▸ **Tugas**
Dapatkah Anda melanjutkan tulisan tentang Ibadurrahman dan makna sujud di bawah ini, dimulai sesudah kalimat terakhirnya?

▸ **Teks untuk analisis**

========================

'IBADURRAHMAN: HAMBA YANG MELEBURKAN DIRI DALAM SIFAT KETUHANAN


وَعِبَادُ الرَّحۡمٰنِ الَّذِيۡنَ يَمۡشُوۡنَ عَلَى الۡاَرۡضِ هَوۡنًا وَّاِذَا خَاطَبَهُمُ الۡجٰهِلُوۡنَ قَالُوۡا سَلٰمًا

Artinya, "Adapun hamba-hamba Tuhan Yang Maha Pengasih itu adalah orang-orang yang berjalan di bumi dengan rendah hati dan apabila orang-orang bodoh menyapa mereka (dengan kata-kata yang menghina), mereka mengucapkan "salam". Q. S. Al-Furqan/25: 63.

Seseorang yang merasa dirinya sebagai hamba, dan tidak pula diciptakan  manusia di muka bumi, kecuali hanya untuk menyembah kepada-Nya. 

Puncak dari pada ibadah adalah meletakkan delegasi anatomi tubuh manusia pada pada posisi terendah. Anggota tujuh pada diri manusia terdiri dari dua lutut, dua tangan, dua kaki, dan satu kepala bersama-sama yang lainnya. Tujuh anggota ini merupakan refresentatif dari organ tubuh manusia. Disa'at puncak ibadah semuanya harus berada pada titik terendah, maka semua organ tubuh berada pada posisi yang sama, kepala dengan ujung kaki sama rendahnya.

Dikalangan masyarakat sosial anggota tujuh ini mengelilingi hidup manusia. Ada yang berada pada posisi di atas, seperti kepala. Kepala di sini bisa jadi sebagai pengatur/pemimpin dalam konteks politik, baik pemimpin dalam pengertian sepenuhnya, maupun pemimpin dalam pengertian sub-bordinasinya. Dan juga berada pada posisi di bawah, atau juga masyarakat biasa yang tidak memiliki otoritas atas kekuasaan politik, juga tidak memiliki otoritas atas agama dan kebudayaan.

Kepala, atau posisi di atas  juga harus dipahami sebagai sesuatu yang dikuasainya, baik penguasaan atas jabatan, harta, ilmu pengetahuan, koneksi, jaringan, dan sebagainya. 

Berdasarkan filosofi sujud sebagai puncak ibadah, maka sujud dipahami sebagai wujud kerendahan. Artinya, setiap apa yang dikuasai baik pangkat, jabatan, posisi, ilmu pengetahuan, koneksi, serta yang lainnya, dipahami sebagai titik kulminat dalam melayani. 

Membangun relasi dalam bentuk personal akan meningkatkan kepercayaan (trust), sementara membangun relasi dalam bentuk intelektual akan menjelaskan kemampuan memahami dalam bentuk komunikasi verbal (soft skill).

========================

▸ **Data**
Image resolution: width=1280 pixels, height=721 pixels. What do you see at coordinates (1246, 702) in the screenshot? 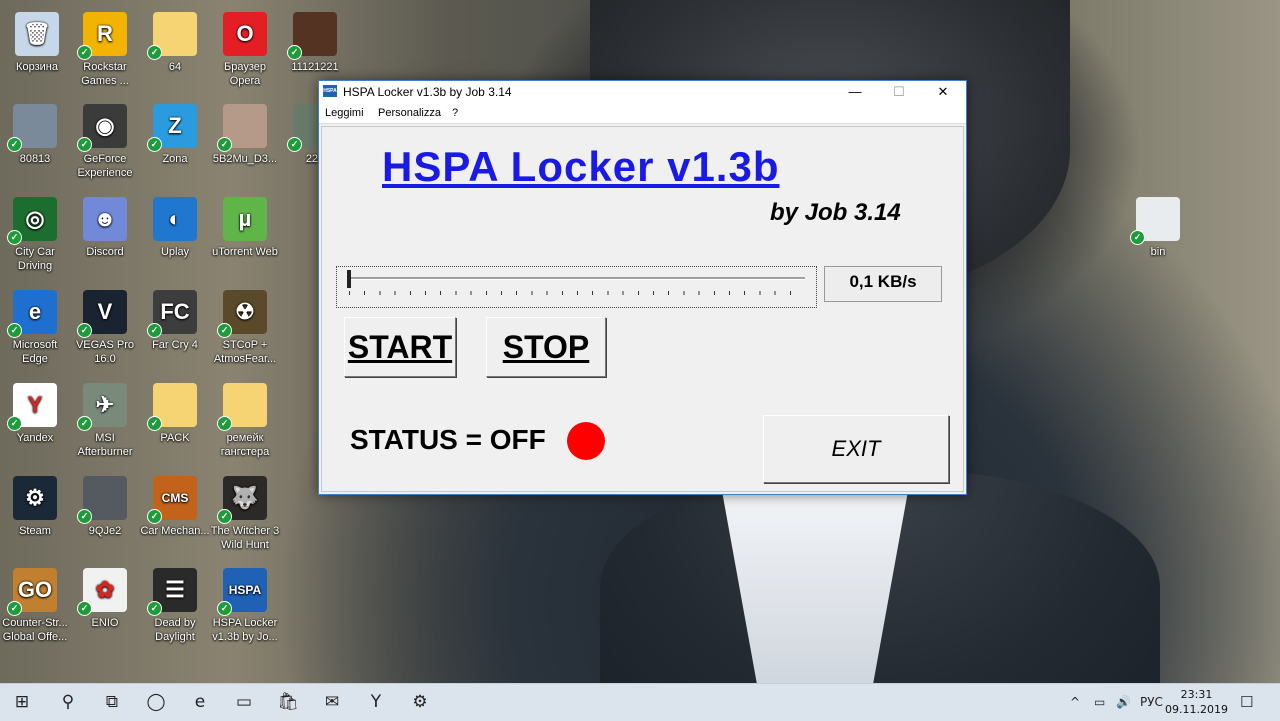
I see `notification-center-icon: ☐` at bounding box center [1246, 702].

========================

▸ **Jawaban**
Sujud sebagai puncak ibadah, intelektualitas sebagai puncak personalitas. Dalam membangun relasi harus dipahami humanis, kesetaraan dalam memahami manusia adalah modal utama untuk meraih posisi kerendahan hati. 

Memahami tanpa menggunakan instrumen hati, maka sifat memuliakan personal yang lain akan sangat sulit untuk dijalankan. 

Kata hamba pada ayat di atas adalah sebuah narasi kerendahan, di mana manusia sebagai makhluk Tuhan Yang Maha Esa, tidak akan dapat berdiri sendiri tanpa adanya struktur sosial yang saling mempengaruhi. 

Struktur ini menjadi media bagi manusia untuk saling memahami diri masing-masing dengan fungsi yang telah ditentukan. Di sini tidak boleh manusia merasa lebih di antara satu dengan yang lainnya, sesuai dengan posisi dan fungsi masing-masing. Pada pelaksanaannya membangun relasi kesetaraan, dengan tidak pernah merasa lebih baik kepada sesama, baik sa’at berada pada posisi di atas, maupun posisi di bawah.

Membangun relasi ini tidak terlepas dari sikap personalitas yang mampu memaknai dengan baik akan sifat dan moralitas yang dimiliki oleh seseorang. Moral etik menjadi pembeda antara manusia dengan makhluk yang lainnya. 

Memahami prinsip moral, dalam peribahasa Inggris dijelaskan dengan “Moral  is not tought but cought". Pendidikan karakter sering kali diintroduksikan ke dalam kelas dan kehidupan publik lewat contoh-contoh keteladanan dan kepahlawanan.  Siswa dan masyarakat berbicara dengan karakter yang menjelma di dalam diri teladan dan kepahlawanan itu.

Nilai-nilai keteladanan dan kephlawanan itu tidaklah diajarkan (tought) secara koknitif lewat hafalan dan "pilihan ganda", melainkan ditangkap (cought) lewat penghayatan emotif.   Dalam hal ini, kisah-kisah rekaan (fiksi) dalam kesusastraan dan kisah-kisah nyata dalam kesejarahan merupakan medium yang efektif sebagai wahana pendidikan karakter.

Memahami sujud sebagi puncak ibadah mahdhah, maka kerendahan hati adalah puncak dari ibadah sosial. Tidak semua orang mampu menjalin korelasi antara keduanya. Sujud sebagai kesadaran di mana akal tidak berhak untuk mendikotomi atas manusia, sebab posisinya sama dengan kaki di sa’at ibadah sampai pada puncaknya. 

Begitu juga dengan kerendahan hati, tidak ada yang mampu melaksanakannya kecuali bagi orang-orang yang sudah sempurna sujudnya.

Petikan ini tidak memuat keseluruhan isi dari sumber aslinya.